-- Begin --
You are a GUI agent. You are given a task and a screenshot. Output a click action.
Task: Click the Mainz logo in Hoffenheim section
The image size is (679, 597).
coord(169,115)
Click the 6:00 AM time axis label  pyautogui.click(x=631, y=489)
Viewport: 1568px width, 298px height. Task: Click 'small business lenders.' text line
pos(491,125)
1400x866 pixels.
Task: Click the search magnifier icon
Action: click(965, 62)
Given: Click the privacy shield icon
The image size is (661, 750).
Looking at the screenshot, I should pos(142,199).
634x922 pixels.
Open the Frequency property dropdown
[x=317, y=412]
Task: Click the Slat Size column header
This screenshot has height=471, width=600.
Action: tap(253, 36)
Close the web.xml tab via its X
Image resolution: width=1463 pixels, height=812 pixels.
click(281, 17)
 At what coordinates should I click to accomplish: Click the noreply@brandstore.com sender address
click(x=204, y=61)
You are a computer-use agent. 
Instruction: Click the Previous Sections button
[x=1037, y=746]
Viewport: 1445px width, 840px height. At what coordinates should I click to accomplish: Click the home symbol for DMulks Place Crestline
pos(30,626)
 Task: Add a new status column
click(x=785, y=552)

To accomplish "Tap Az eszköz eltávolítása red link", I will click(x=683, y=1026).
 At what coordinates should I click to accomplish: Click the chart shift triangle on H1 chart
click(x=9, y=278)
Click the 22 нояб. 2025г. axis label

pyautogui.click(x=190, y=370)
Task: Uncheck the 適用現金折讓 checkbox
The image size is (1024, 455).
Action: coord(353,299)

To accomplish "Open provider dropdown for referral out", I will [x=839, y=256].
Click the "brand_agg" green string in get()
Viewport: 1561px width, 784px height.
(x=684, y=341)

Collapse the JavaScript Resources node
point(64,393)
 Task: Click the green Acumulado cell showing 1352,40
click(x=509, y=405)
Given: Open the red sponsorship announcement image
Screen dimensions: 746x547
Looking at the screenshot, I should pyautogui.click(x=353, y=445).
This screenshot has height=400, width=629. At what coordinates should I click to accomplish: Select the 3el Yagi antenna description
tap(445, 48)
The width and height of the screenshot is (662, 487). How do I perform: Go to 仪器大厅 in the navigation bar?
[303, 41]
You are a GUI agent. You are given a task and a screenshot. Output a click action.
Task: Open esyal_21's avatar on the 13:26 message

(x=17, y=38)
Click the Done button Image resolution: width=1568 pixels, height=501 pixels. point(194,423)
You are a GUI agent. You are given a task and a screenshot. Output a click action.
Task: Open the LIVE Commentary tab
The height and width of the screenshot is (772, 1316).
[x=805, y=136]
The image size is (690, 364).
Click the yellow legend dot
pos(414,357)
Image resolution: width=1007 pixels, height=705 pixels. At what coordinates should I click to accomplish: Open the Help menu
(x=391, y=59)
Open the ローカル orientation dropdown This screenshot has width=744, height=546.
-- End --
**Task description**.
List each line of the records above that contains the string "axis". Case counts.

**Reply to the exercise**.
Click the 6:00 AM time axis label  pyautogui.click(x=631, y=489)
Click the 22 нояб. 2025г. axis label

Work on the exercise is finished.